Lesions of the Tibial Arteries
The tibial arteries are also important to consider. The popliteal artery gives rise to the anterior tibial (AT) artery and the tibioperoneal (TP) trunk at the level of the inferior angle of the popliteal fossa. The posterior tibial (PT) and peroneal arteries arise from the TP trunk and reside in the deep posterior compartment of the lower leg, while the AT artery resides in the anterior compartment (Figure 5). Extravascular ultrasound-guided access has been shown to be safe and effective in peripheral arterial interventions.4 Extravascular ultrasound is easily used for access of the AT and PT arteries since they are superficial, especially in the distal third of the lower leg. However, the peroneal artery is a deep structure and often difficult to visualize by extravascular ultrasound.
Accessing the posterior tibial artery is often the most difficult tibial access. It tends to roll off the needle since it is not held in place by musculoligamentous structures. Angiographically, with a patient lying supine with the leg in a frog-leg position, the PT artery is accessed with a micropuncture needle from the medial aspect of the leg with the camera turned in a medial orientation such that the needle is perpendicular to the artery and parallel to the x-ray beam (Figure 6). The peroneal is the second most difficult tibial artery to access. Unlike the PT artery, the peroneal is held in place by the surrounding structures. The camera is positioned laterally to the lower leg to splay the tibia and fibula bones. The peroneal artery lies between these bones angiographically and is deep behind the intraosseous membrane. Tactile feedback from the micropuncture needle is used as a guide when advancing the needle toward the peroneal (Figure 7). A release of tension is noted when the needle punctures the intraosseous membrane, and another release of tension is noted when the peroneal artery is cannulated. Compared with the PT, the AT artery is often the easiest tibial artery to access. The AT is also easier to access than the peroneal due to the relatively superficial location of the AT and the surrounding musculoligamentous structures that hold it in place. Angiographic access is obtained with the patient lying in a supine position with toes pointed toward the ceiling. The camera is placed in AP with a slight cranial position when accessing the dorsalis pedis artery. As access is obtained more cranial, the camera should be rotated lateral to the leg and access again should be with the needle oriented perpendicular to the vessel and parallel to the x-ray beam.
CLI is associated with very high morbidity and mortality. Endovascular interventions are often the last resort before considering limb amputation. Furthermore, patients with CLI have complex multilevel calcific disease with multiple CTOs. These technical obstacles require interventionalists to be well-versed in a variety of access techniques to successfully treat the patient and improve the chances for a good outcome.

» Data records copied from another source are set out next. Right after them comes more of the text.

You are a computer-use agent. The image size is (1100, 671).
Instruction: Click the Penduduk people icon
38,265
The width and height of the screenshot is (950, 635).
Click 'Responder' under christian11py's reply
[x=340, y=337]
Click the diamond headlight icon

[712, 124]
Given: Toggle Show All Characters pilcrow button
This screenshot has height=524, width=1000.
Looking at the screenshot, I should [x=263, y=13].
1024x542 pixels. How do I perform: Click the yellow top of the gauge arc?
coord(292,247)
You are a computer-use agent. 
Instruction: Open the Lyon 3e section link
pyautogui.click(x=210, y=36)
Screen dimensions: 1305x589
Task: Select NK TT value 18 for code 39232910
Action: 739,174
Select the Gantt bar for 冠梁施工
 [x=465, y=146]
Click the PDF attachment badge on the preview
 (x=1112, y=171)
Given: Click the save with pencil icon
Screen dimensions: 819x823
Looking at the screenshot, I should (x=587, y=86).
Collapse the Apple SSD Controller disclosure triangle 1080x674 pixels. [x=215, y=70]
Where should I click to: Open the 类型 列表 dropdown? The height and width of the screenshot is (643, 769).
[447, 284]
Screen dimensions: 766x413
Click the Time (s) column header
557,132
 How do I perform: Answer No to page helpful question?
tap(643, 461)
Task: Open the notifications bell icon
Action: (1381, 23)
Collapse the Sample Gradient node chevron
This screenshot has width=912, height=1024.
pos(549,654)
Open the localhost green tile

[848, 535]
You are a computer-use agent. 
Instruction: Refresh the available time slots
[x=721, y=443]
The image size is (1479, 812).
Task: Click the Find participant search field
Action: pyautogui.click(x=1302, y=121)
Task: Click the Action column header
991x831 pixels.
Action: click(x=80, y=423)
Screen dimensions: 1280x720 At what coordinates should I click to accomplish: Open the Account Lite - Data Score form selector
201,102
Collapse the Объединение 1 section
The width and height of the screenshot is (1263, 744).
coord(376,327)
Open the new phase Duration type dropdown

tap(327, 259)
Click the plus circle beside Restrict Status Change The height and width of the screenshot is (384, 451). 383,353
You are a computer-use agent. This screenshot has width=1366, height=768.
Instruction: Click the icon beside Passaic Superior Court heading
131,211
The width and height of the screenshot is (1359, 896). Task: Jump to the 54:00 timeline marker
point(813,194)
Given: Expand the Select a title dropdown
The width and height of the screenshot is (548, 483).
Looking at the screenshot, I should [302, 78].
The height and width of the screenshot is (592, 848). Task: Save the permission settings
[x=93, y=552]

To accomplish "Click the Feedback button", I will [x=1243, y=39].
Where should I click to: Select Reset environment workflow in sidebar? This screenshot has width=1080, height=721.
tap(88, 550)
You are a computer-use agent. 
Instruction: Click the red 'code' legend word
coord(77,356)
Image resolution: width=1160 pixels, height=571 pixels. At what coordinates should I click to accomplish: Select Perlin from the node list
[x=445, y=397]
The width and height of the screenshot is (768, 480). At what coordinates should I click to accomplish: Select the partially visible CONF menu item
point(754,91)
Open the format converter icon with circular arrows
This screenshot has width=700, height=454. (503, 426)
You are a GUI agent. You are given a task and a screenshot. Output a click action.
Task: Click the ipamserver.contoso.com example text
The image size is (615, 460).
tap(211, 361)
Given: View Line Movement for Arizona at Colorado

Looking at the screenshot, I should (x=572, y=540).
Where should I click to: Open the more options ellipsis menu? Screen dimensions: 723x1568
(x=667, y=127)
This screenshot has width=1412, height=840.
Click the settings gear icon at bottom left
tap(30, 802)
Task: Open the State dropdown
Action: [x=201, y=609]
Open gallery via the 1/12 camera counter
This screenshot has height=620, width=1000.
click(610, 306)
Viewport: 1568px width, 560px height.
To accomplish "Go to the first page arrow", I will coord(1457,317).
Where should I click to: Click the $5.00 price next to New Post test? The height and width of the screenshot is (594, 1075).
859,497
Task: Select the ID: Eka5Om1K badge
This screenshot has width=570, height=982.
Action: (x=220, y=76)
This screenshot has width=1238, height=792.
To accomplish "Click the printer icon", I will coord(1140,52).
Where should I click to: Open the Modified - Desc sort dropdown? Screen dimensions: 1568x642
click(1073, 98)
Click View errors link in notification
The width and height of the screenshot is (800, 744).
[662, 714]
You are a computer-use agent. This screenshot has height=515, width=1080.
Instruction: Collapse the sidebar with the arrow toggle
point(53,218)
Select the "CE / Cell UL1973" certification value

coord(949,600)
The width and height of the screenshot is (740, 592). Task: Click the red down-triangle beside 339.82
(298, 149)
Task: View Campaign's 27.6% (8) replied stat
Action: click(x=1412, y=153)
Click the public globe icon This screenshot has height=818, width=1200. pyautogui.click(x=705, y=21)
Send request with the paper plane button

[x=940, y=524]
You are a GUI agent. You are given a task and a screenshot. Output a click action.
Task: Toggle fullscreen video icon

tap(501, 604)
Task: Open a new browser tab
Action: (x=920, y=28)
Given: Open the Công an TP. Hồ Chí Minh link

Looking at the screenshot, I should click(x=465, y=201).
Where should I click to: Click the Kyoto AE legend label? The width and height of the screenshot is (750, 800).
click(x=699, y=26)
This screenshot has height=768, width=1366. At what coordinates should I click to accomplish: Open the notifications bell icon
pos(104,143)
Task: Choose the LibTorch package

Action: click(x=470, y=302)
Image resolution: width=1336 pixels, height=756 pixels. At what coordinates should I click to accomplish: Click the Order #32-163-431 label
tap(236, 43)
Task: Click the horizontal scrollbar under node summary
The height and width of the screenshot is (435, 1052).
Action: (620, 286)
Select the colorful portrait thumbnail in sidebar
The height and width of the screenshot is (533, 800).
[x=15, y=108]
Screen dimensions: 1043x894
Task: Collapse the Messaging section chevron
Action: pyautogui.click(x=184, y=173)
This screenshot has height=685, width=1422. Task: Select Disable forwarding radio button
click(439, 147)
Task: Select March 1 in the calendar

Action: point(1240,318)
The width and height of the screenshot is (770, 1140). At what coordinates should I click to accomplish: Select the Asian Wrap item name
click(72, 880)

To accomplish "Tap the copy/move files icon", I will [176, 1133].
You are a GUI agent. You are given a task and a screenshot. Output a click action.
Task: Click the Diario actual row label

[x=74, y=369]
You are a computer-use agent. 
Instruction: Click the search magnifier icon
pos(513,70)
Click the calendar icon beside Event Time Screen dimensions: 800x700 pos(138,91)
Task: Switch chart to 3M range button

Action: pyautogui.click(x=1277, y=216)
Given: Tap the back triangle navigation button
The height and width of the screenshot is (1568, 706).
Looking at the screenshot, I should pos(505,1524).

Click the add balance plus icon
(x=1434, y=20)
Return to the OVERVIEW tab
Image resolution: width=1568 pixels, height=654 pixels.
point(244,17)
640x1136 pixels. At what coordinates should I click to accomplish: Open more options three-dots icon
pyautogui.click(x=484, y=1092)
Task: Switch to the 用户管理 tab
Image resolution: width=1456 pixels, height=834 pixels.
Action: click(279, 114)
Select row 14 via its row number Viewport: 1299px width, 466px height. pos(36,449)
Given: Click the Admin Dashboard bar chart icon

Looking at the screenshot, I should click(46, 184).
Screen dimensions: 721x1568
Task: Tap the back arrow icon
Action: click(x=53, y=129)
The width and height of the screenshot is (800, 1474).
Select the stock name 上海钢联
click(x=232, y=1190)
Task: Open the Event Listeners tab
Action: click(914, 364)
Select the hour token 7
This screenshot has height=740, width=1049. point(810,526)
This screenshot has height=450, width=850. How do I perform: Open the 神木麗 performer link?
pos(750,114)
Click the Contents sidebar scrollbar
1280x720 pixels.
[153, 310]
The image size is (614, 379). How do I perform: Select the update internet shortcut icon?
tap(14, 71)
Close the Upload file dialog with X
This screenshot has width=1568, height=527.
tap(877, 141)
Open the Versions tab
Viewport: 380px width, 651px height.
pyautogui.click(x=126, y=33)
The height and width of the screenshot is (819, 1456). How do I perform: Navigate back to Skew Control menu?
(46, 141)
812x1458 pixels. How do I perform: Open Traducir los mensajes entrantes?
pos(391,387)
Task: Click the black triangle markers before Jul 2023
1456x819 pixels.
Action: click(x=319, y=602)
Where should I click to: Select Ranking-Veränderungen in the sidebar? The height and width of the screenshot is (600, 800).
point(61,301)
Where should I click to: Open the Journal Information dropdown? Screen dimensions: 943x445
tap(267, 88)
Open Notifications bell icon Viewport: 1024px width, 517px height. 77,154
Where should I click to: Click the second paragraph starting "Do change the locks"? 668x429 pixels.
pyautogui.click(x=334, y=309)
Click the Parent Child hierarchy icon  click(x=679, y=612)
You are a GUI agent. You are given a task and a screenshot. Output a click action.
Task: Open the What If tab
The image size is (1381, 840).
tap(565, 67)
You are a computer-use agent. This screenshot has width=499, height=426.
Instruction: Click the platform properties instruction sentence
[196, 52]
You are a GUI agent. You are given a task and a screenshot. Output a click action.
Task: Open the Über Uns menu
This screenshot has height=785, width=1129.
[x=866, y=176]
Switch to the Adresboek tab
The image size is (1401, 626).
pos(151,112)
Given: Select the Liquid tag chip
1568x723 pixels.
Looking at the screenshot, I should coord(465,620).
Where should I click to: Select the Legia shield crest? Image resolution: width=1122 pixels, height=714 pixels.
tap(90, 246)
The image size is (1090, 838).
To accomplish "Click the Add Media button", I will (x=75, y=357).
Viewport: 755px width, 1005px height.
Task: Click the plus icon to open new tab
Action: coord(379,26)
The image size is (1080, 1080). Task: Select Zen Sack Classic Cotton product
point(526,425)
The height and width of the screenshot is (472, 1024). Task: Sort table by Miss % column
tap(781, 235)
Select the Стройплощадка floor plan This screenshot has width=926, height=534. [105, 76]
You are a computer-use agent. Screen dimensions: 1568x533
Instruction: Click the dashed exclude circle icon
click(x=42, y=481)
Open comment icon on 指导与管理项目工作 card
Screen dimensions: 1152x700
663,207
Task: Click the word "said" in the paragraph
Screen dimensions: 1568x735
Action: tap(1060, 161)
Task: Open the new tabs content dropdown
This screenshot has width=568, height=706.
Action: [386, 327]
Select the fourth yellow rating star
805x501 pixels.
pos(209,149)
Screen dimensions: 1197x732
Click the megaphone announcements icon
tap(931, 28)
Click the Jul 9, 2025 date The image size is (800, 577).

Interventionalists should be prepared to think outside the box when traditional pathways are unsuccessful.
This topic was presented during AMP 2018 (The Amputation Prevention Symposium) in Chicago, Illinois, August 8-11, 2018.
Disclosure: The authors have completed and returned the ICMJE Form for Disclosure of Potential Conflicts of Interest. The authors report no conflicts of interest regarding the content herein.